Obat Ini Bisa Membuat Darah Kita Mematikan Bagi Nyamuk?

doktersehat-nyamuk-zika-travel-warning-Bali-Australia-chikungunya

DokterSehat.Com– Tak hanya memicu gatal-gatal, gigitan nyamuk bisa saja menyebabkan datangnya beberapa penyakit. Tercatat, beberapa jenis penyakit berbahaya seperti malaria, kaki gajah, atau bahkan demam berdarah bisa dipicu oleh gigitan nyamuk.

Dikutip dari NPR, sebuah penelitian yang dipublikasikan hasilnya dalam jurnal berjudul The Lancet Infectious Diseases menghasilkan sebuah fakta menarik tentang metode terbaru untuk melawan malaria dengan obat bernama invermectin. Dalam penelitian ini, disebutkan bahwa nyamuk pembawa malaria meninggal setelah menghisap darah orang yang sudah mengonsumsi obat ini.

Sebagai informasi, infeksi malaria memberikan dampak pada 200 juta orang di seluruh dunia. Penyakit ini akan muncul saat seseorang tergigit nyamuk pembawa parasit pemicu malaria bernama plasmodium. Jika infeksi ini dialami oleh manusia, maka akan muncul gejala seperti demam, sakit kepala, menggigil, atau bahkan kematian. Yang menjadi masalah adalah, nyamuk pembawa malaria mengalami perkembangan sehingga kini tidak mudah dibasmi dengan insektisida.

Menno Smit, MD, dari Liverpool School of Tropical Medicine berkata bahwa penggunaan invermectin mungkin bisa menjadi salah satu solusi untuk melawan penyakit yang dibawa oleh nyamuk, khususnya malaria. Dalam penelitian yang dilakukan oleh Smit, dihasilkan fakta bahwa meski seseorang sudah tak lagi mengonsumsi invermectin selama 1 bulan, darahnya masih mampu membunuh nyamuk.

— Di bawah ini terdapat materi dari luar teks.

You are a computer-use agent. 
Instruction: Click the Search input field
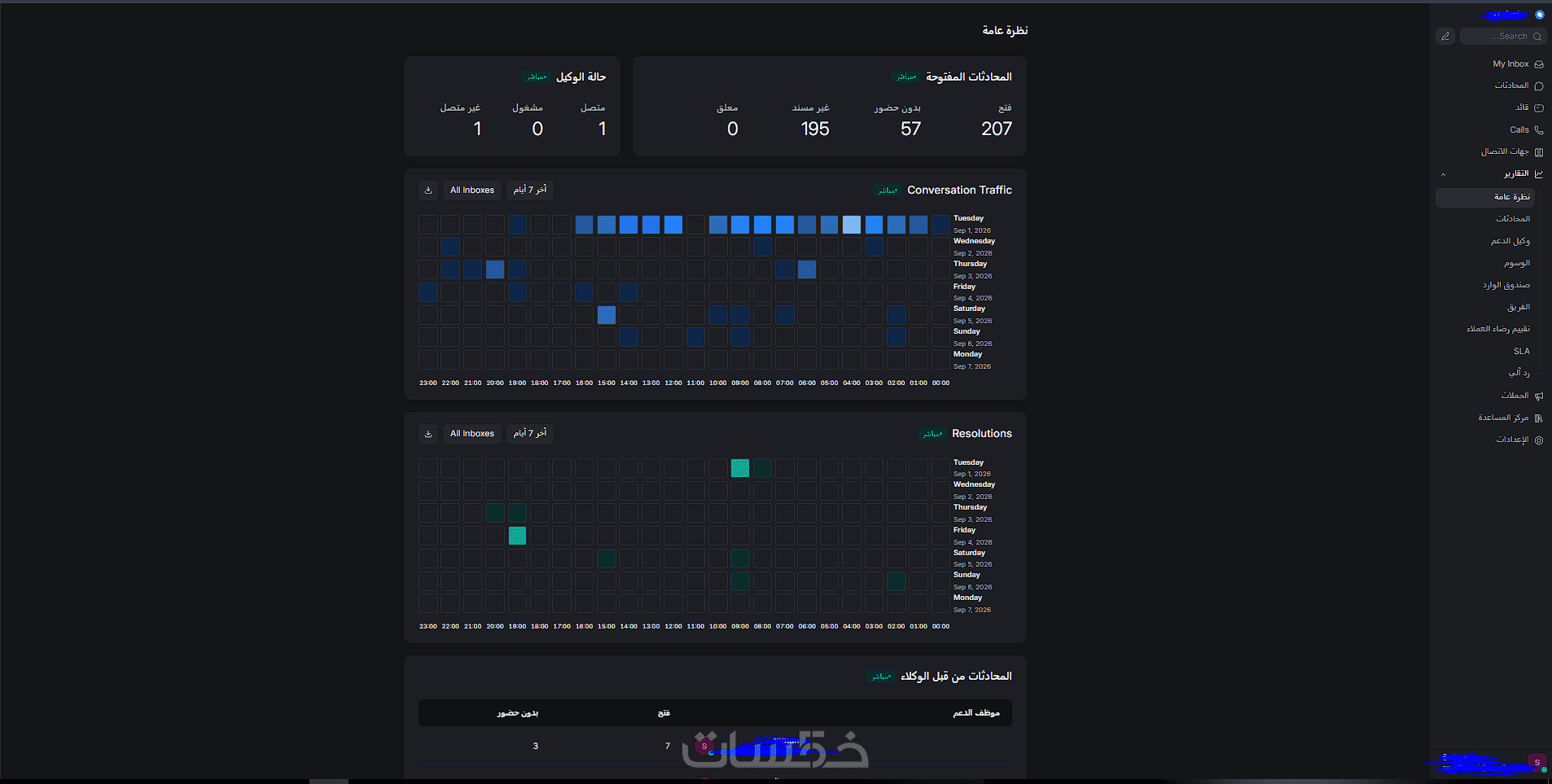click(x=1503, y=37)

Dalam penelitian ini, 47 partisipan yang ada di Jaramogi Onginga Odinga Teaching and Referral Hospital mendapatkan 600 miligram tablet invermectin selama 3 hari berturut-turut. Sampel darah dari para partisipan ini kemudian diberikan pada nyamuk di wadah khusus. Hasilnya adalah, nyamuk-nyamuk ini mati setelah meminum darah tersebut.

Sayangnya, pemberian obat dengan dosis tersebut memicu beberapa efek samping berupa tidak enak badan pada sebagian partisipan. Karena alasan inilah penelitian lain yang lebih mendalam akan dilakukan untuk menemukan kadar atau dosis obat yang tepat, termasuk bagi anak-anak.

Semoga para peneliti bisa segera menemukan obat yang tepat.